ECOLE D’INGÉNIEURS, EMPLOI / SOCIETE

Les entreprises du numérique à la recherche de compétences

Alors que toutes entreprises sont en pleine mutation numérique les entreprises du secteur, et notamment celles qui sont regroupées dans leur syndicat professionnel, le Syntec Numérique, ne savent plus comment trouver tous les cadres dont elles ont besoin. « Nous créons en moyenne 11 000 emplois nets par an et recrutons chaque année 40 000 cadres quand l’industrie en recrute 26 000, la banque-assurances 13 000 ou encore le commerce 18 000. Le numérique est un secteur qui tire la croissance de toute l’économie », assure le président de Syntec Numérique, Godefroy de Bentzmann, dont le syndicat professionnel s’attend à une croissance de +3,6 % en 2018 et revendique 19 000 créations nettes d’emplois en 2016. « Chaque année il nous manque 10 000 diplômés dans le branche, dont une majorité d’ingénieur », confirme Rémi Ferrand, délégué général de l’association Talents du numérique (ex Pasc@line) qui réunit entreprises et établissements du numérique.

Des ingénieurs ultra sollicités.

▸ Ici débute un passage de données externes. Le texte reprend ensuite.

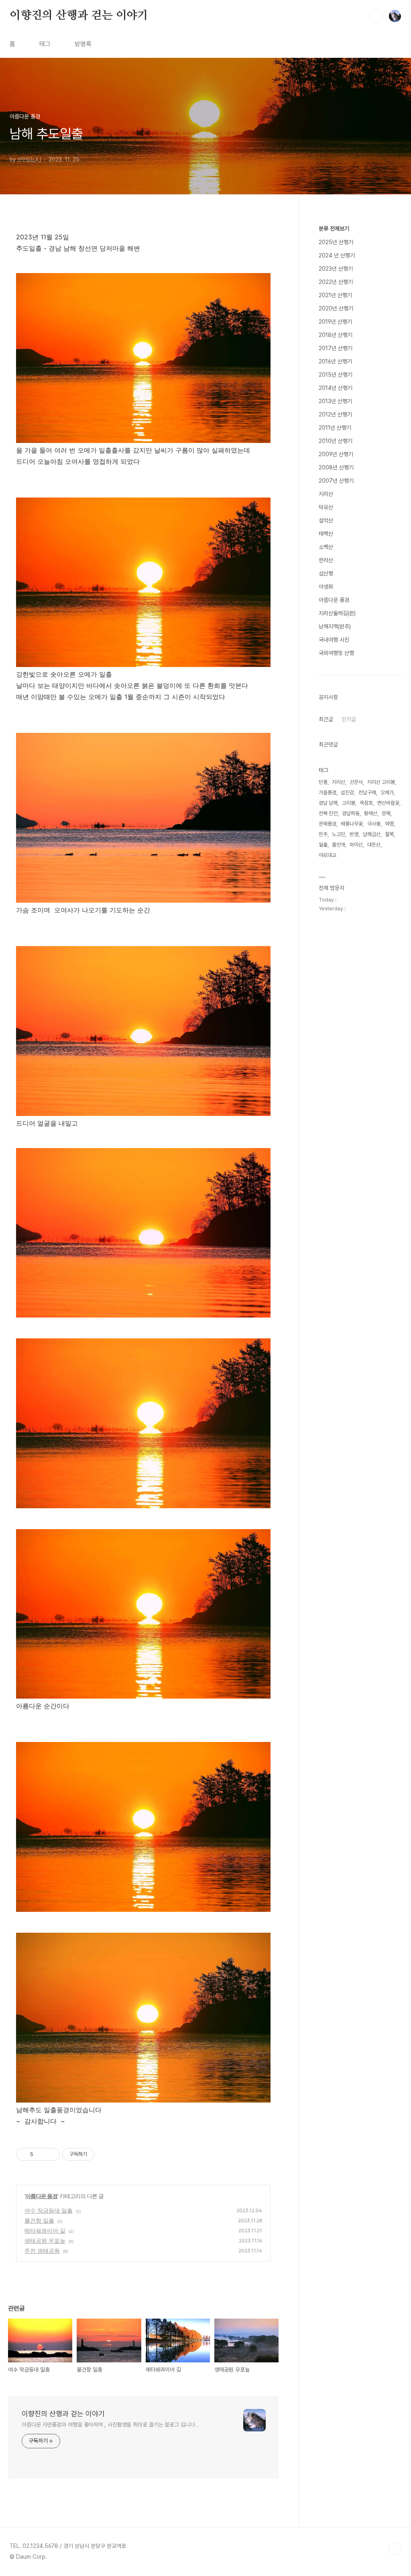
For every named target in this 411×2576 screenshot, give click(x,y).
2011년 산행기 (335, 427)
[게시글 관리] (51, 2154)
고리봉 (348, 803)
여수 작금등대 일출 (48, 2210)
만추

Avec 1500 recrutements par an – à 95% en CDI ! -, le groupe de conseil en technologie Alten fait partie des principaux recruteurs de jeunes diplômés en France. « Nous recrutons à 90% des ingénieurs et cela dans tous les secteurs, dans l’énergie, la banque, la finance ou le nucléaire mais c’est dans le numérique – 20% de notre activité – que nous avons le plus de mal à les trouver tant ils sont sollicités », révèle Stéphane Dahan, directeur du recrutement d’un groupe qui compte quelques 25 000 salariés dans le monde entier. Un jeune diplômé du numérique qui prend le temps de mettre son CV en ligne reçoit en une demi-journée 250 appels, 100 e-mails et 70 SMS de recruteurs… Et la compétition est mondiale. Les entreprises françaises doivent se battre contre leurs homologues américaines capables de proposer aux ingénieurs français 60 à 80 000€ par an quand en France on plafonne plutôt à 40 000€. Des stagiaires dans la Silicon Valley peuvent aujourd’hui toucher 5000$ par mois. Pas mal même si les loyers y atteignent souvent les 2000$ !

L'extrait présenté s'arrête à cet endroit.